Timeline Start - End

2016 - 2025

Research Implementation Area


AD-Related Dementias Focus

Develop and validate markers of VCID in diverse populations using 1) cognitive, physical, or other functional assessments, and 2) biomarkers of key vascular processes, including in the most common scenario where VCID is accompanied by AD in human studies.

Success Criteria

  • Complete at least one human-based project to validate for clinical trials imaging and fluid-based biomarkers of small vessel VCID in that include general and diverse populations in the United States (at a minimum Black/African American, Hispanic/Latino, and White populations).
  • At least one clinically validated VCID biomarker that is clinical trial ready with a defined biomarker category and context of use.
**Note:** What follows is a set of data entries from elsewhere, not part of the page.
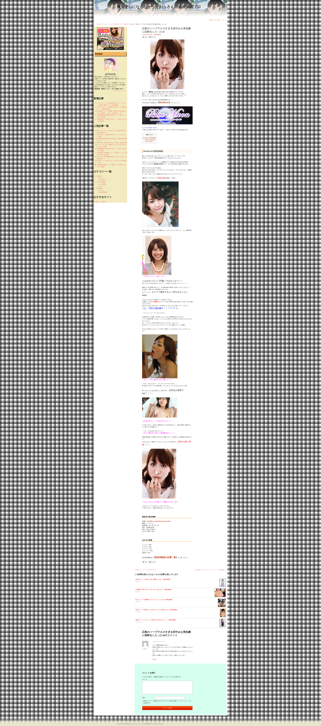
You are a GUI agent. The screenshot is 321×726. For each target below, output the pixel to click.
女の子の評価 (148, 141)
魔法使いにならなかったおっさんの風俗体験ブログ (140, 723)
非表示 (151, 134)
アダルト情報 (101, 182)
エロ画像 (103, 184)
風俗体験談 (158, 34)
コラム (102, 178)
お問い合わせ (214, 20)
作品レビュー (104, 180)
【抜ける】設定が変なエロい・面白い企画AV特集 (112, 142)
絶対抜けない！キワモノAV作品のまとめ (145, 569)
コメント (144, 679)
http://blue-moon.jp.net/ (162, 521)
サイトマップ (222, 20)
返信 (155, 659)
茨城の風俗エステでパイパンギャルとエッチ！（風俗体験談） (210, 569)
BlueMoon (150, 521)
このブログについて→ (119, 90)
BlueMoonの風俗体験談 (149, 137)
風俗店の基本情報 (150, 139)
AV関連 (99, 176)
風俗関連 (99, 188)
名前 (143, 697)
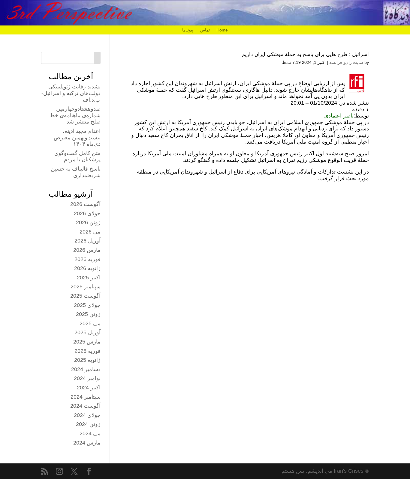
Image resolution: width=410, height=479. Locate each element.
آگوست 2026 (85, 204)
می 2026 (90, 232)
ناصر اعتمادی (339, 116)
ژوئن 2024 (88, 424)
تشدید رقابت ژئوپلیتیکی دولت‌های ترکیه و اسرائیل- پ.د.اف (71, 93)
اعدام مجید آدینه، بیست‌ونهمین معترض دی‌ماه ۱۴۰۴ (77, 137)
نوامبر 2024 (87, 378)
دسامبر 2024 (86, 369)
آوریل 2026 (87, 241)
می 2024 (90, 433)
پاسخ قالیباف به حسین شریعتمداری (76, 172)
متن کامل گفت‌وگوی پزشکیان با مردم (77, 156)
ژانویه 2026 (87, 268)
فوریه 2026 (87, 259)
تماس (205, 30)
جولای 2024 (87, 415)
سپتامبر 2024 (86, 397)
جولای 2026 (87, 213)
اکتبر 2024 (89, 388)
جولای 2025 (87, 305)
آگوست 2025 (85, 296)
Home (222, 30)
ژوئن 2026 (88, 222)
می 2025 (90, 323)
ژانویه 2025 (87, 360)
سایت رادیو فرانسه (346, 62)
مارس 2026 (87, 250)
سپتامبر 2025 (86, 287)
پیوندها (187, 30)
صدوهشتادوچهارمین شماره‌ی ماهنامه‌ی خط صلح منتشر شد (75, 115)
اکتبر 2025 (89, 278)
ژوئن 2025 (88, 314)
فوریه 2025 (87, 351)
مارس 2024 (87, 443)
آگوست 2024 (85, 406)
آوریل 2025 (87, 332)
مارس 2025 (87, 342)
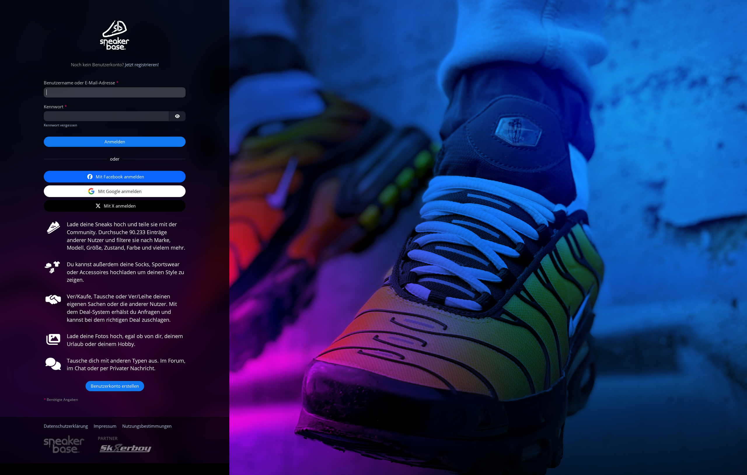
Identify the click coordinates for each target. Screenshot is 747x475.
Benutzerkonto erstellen (115, 386)
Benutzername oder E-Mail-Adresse (79, 83)
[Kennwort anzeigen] (177, 116)
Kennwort (53, 106)
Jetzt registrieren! (142, 64)
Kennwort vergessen (60, 125)
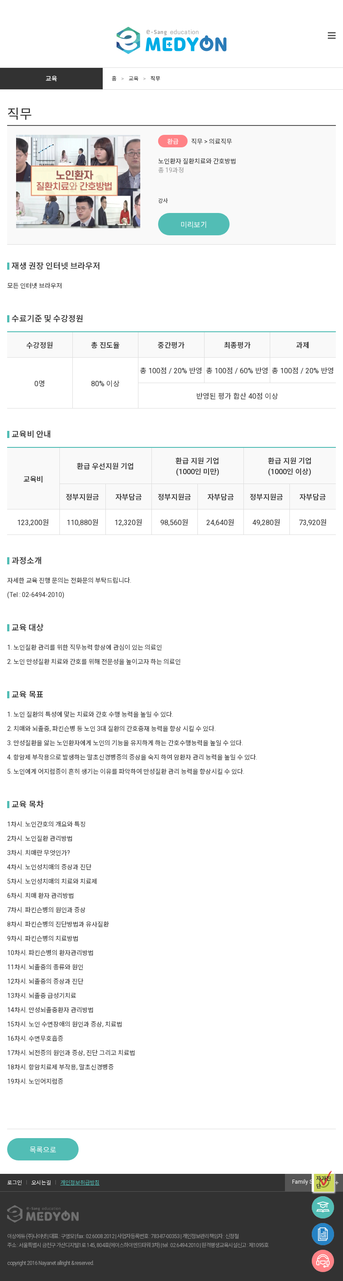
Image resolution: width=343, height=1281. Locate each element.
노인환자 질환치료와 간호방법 (197, 161)
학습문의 (323, 1261)
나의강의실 (323, 1207)
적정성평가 (323, 1182)
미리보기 (193, 225)
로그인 (14, 1183)
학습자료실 (323, 1234)
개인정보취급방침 (80, 1183)
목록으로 (42, 1150)
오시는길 (41, 1183)
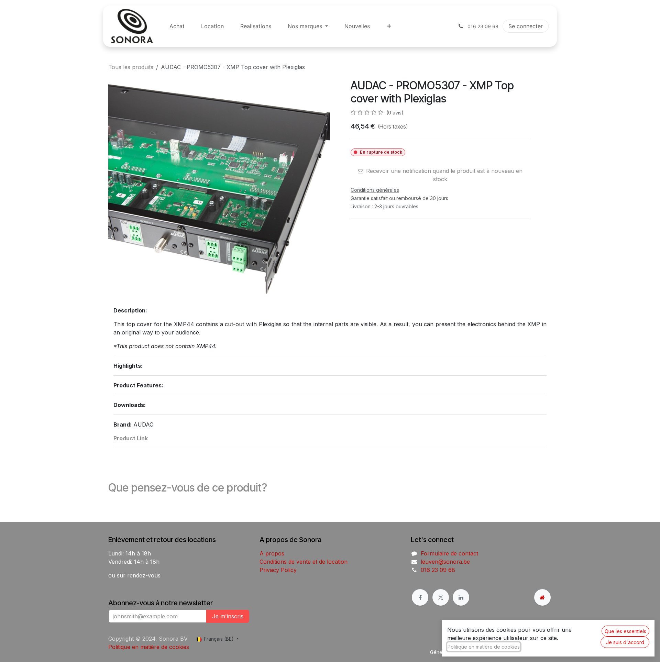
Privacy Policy (278, 569)
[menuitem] (177, 26)
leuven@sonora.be (445, 561)
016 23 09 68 (438, 569)
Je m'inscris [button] (227, 616)
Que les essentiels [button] (625, 631)
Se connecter (525, 26)
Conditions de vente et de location (304, 561)
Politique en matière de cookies (148, 646)
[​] (420, 597)
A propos (272, 553)
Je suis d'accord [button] (625, 642)
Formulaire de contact (449, 553)
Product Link (130, 438)
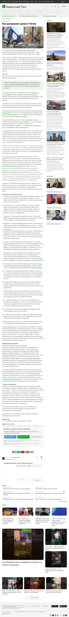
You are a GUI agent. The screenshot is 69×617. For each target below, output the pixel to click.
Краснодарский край (31, 11)
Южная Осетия (34, 13)
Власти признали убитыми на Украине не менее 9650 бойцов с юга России (55, 63)
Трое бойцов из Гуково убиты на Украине (46, 488)
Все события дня (63, 501)
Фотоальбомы (46, 1)
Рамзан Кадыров (27, 63)
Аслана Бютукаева (11, 114)
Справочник (9, 18)
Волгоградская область (41, 9)
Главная (3, 18)
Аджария (8, 9)
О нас (28, 606)
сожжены (15, 105)
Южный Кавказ (41, 13)
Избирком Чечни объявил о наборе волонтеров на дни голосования (56, 143)
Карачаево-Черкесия (21, 11)
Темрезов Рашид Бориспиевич (54, 192)
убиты (24, 351)
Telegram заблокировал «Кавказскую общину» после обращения (33, 591)
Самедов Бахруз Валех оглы (54, 224)
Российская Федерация (49, 11)
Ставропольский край (21, 13)
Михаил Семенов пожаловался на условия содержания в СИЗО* (55, 158)
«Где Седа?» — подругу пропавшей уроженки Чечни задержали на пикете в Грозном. (55, 548)
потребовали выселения (33, 358)
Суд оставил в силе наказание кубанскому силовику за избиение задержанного (24, 521)
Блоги (36, 1)
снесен (29, 132)
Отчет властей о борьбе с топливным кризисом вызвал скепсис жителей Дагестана (54, 113)
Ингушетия (57, 9)
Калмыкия (14, 11)
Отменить (37, 480)
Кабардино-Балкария (6, 11)
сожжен (27, 112)
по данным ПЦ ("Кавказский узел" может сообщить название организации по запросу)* (20, 94)
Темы (8, 1)
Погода (52, 1)
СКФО (15, 13)
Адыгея (12, 9)
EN (66, 1)
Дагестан (52, 9)
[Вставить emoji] (29, 466)
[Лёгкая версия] (62, 1)
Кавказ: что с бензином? (8, 16)
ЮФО (46, 13)
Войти (64, 6)
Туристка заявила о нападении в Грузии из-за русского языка (54, 591)
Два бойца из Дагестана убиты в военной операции (16, 488)
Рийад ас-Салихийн (21, 116)
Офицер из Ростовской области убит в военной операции (18, 499)
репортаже (14, 84)
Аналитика (18, 1)
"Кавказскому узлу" (7, 112)
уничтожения (9, 327)
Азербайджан (18, 9)
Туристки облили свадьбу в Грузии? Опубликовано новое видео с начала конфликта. (11, 592)
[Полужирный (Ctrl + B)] (17, 466)
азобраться (32, 386)
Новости (4, 1)
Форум (31, 1)
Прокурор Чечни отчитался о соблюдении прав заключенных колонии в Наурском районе (55, 35)
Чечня (28, 13)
Summary of Key Accomplishments

Until recently, diagnosis of brain arteriolosclerosis, which is one of the main pathologies of cerebral small vessel disease that is known to contribute to cognitive decline and dementia, was only possible at autopsy. Through the NIH funded MarkVCID consortium, researchers have developed an assessment that combines MRI pictures of the brain taken with other factors such as age and gender to measure arteriolosclerosis. Known as ARTS, this new biomarker is associated with increased chance of cognitive decline two-years later and shows good performance in predicting disease. Current work is focused on clinically validating this biomarker, including in Black and Hispanic populations, for use in future clinical trials and for generating scientific breakthroughs in understanding and treating small vessel vascular contributions to cognitive impairment and dementia (VCID).

The key accomplishments summary is current as of July 2022.